The five pipeline layers flowchart

The Processing Pipeline: From universal ingestion to final structural export and verified Q&A generation.


Zero Variable Cost for Multi-Pass Audits

This pipeline runs a lot of LLM calls. Every document is sliced into overlapping chunks, passed through multiple models independently, checked for contradictions, and verified against external sources.

The query count adds up fast, and that translates directly into cost. Running three models over a thousand pages of text would mean thousands of dollars in API bills per run.

By running locally on my own hardware, all of that computation is free. I can rerun the full pipeline, swap models, or audit a different corpus without watching a billing meter. The data never leaves my machine either.

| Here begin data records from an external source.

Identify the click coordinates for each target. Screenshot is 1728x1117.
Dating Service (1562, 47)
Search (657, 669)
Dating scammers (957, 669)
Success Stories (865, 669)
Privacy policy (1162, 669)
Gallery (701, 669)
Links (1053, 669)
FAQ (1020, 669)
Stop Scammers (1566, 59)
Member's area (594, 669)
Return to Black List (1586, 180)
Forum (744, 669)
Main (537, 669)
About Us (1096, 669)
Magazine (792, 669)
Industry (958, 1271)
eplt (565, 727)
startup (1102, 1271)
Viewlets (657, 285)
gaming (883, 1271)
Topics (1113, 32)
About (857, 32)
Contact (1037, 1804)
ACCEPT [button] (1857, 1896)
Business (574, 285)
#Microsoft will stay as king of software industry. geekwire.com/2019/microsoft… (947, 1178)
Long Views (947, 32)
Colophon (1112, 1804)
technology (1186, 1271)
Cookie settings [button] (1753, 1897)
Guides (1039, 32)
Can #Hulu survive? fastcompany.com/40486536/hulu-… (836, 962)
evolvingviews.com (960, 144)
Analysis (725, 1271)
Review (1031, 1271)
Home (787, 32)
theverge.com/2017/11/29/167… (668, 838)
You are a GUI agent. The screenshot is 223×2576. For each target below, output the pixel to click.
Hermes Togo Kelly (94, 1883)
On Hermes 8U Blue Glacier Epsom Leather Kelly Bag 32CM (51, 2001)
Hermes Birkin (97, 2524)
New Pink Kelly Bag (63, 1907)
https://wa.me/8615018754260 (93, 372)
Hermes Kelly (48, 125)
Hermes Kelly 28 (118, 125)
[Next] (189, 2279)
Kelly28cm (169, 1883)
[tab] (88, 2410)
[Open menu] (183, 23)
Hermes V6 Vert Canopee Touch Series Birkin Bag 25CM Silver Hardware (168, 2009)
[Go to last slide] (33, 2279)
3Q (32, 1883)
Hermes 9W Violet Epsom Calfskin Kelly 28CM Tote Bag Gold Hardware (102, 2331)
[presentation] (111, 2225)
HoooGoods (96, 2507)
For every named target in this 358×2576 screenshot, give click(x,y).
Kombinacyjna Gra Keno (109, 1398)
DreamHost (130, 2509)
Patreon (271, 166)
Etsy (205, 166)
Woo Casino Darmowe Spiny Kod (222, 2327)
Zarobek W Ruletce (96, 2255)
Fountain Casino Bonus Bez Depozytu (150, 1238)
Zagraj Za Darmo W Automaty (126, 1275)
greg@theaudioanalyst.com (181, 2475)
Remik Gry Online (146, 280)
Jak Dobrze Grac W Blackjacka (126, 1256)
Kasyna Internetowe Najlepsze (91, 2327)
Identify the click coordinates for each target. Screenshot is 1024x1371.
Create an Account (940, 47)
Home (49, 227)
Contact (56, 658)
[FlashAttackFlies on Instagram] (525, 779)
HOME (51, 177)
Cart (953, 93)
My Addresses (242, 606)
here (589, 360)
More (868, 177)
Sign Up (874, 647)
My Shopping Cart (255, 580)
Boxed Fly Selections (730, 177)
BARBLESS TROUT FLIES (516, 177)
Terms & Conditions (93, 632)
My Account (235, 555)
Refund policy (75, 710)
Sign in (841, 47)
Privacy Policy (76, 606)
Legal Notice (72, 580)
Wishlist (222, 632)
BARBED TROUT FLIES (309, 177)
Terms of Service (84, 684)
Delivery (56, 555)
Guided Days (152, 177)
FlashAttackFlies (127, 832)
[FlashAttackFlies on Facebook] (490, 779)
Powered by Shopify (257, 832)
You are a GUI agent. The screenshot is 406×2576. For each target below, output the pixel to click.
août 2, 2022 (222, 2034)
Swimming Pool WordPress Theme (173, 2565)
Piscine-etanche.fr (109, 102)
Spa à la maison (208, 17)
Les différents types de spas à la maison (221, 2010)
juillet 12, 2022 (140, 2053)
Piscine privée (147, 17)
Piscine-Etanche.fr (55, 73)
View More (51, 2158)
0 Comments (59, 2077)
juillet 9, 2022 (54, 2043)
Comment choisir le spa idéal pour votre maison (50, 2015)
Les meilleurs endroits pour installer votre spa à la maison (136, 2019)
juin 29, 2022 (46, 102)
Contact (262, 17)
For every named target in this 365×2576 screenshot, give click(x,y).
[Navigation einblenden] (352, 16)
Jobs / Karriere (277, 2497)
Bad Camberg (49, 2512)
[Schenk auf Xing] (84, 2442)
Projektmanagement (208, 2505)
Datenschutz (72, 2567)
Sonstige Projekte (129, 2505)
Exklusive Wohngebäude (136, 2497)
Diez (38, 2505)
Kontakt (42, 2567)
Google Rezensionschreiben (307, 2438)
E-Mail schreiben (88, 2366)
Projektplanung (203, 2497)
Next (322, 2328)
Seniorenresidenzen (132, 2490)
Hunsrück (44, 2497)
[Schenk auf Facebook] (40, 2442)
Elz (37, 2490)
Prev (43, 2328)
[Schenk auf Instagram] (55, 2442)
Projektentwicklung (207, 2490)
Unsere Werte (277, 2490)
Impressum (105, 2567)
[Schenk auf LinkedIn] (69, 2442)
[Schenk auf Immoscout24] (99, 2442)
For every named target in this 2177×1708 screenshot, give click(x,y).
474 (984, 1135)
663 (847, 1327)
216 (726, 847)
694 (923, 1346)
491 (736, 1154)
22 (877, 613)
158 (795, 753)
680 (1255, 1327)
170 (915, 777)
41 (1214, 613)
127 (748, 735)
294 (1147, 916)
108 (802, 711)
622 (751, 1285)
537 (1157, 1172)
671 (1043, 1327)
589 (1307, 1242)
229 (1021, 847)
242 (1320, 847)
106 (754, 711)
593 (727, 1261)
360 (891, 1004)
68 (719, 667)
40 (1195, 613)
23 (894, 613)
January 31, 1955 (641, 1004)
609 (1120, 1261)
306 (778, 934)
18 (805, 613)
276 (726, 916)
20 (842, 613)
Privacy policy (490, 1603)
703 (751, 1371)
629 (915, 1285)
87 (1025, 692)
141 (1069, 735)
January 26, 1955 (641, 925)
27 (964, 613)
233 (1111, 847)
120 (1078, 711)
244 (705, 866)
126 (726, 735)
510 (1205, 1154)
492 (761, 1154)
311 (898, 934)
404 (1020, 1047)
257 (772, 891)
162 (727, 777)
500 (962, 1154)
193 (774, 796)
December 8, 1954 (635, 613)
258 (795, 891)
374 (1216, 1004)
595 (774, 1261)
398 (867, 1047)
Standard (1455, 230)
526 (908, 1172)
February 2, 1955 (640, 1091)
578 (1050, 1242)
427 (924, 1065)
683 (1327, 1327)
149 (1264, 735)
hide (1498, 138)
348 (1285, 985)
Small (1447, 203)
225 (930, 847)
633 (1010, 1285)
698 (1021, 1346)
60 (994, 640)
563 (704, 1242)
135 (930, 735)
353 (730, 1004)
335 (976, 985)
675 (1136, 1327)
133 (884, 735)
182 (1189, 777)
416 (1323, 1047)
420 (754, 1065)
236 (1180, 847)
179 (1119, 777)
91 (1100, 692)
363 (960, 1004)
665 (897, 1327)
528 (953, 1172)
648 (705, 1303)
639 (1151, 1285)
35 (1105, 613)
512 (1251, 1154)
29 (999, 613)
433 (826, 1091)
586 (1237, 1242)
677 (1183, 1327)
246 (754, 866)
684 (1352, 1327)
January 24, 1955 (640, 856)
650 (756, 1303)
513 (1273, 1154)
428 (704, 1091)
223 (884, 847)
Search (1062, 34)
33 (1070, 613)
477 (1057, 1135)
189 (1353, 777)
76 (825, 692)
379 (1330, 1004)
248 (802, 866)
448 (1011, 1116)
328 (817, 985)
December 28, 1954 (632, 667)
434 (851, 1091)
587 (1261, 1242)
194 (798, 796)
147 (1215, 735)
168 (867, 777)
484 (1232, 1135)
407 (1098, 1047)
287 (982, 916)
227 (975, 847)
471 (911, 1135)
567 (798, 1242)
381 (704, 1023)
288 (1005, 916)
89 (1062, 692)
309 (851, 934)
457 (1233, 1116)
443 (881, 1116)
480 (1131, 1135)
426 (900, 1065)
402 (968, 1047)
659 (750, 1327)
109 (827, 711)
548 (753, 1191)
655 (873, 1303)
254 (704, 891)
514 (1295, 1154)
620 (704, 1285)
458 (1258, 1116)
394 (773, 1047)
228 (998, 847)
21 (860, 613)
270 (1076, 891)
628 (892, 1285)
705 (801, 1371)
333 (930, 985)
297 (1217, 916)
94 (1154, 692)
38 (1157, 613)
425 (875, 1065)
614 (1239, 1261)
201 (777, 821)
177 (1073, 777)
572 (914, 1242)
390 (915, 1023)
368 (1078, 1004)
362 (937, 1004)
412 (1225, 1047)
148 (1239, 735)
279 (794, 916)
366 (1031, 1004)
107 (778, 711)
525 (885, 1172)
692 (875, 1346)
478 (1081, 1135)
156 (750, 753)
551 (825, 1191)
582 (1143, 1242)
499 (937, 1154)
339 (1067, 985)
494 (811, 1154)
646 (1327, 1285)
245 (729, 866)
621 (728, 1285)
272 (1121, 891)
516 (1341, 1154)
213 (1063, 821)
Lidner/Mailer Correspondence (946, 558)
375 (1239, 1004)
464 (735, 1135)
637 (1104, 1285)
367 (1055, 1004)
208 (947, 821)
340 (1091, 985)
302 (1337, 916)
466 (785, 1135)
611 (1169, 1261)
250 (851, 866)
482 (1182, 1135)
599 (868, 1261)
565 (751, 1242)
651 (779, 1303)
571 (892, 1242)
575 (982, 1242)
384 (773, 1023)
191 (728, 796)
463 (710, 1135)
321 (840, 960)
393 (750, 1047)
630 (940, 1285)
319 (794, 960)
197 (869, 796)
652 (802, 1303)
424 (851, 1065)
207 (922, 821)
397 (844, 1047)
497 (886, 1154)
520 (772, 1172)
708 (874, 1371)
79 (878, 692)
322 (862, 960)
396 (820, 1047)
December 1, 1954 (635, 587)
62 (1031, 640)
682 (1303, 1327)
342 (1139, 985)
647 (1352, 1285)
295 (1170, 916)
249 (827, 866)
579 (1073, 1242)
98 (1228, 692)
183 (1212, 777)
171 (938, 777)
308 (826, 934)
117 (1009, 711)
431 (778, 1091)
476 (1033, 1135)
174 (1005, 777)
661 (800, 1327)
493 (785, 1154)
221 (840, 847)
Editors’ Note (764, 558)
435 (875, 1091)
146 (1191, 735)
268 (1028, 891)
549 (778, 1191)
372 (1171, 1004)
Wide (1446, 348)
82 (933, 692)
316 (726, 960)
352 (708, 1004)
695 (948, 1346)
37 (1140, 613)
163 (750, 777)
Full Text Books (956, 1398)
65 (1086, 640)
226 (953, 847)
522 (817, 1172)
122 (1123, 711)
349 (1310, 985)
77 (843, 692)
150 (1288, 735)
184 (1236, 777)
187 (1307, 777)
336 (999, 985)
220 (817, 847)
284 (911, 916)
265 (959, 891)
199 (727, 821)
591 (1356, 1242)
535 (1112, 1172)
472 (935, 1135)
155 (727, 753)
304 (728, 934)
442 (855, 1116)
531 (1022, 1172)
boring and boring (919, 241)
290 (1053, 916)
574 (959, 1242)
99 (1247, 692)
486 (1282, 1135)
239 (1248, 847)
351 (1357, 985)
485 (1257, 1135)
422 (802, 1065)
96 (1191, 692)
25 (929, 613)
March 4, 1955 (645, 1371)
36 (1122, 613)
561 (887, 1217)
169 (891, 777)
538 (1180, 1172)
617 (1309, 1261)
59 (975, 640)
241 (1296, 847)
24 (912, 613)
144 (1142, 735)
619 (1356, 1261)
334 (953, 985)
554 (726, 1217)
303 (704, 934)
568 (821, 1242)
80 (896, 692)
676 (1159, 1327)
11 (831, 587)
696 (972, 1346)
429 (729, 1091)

Zero variable cost comparison

Zero Variable Cost: Processing dense verification passes locally bypasses cloud API expenses completely.


Key Learnings

Building a multi-layer deep reading architecture highlighted several crucial insights:

  • Calibrating Confidence: A single model processing a chunk in isolation cannot reliably gauge its own confidence or severity of divergence. Utilizing multi-model consensus and explicit validation loops calibrates the output quality.
  • The Importance of Rate-Limiting: While local LLM calls can run continuously, external verification requires strict rate-limiting and local caching to respect public search providers.
  • Validating with Targeted Evaluation: Generic QA pairs are insufficient for testing system understanding. High-fidelity verification requires generating targeted questions that focus specifically on the areas where internal documents and external definitions diverge.
Key takeaways diagram

Key Learnings: Calibrating confidence metrics, handling rate limits for external data, and using targeted evaluations.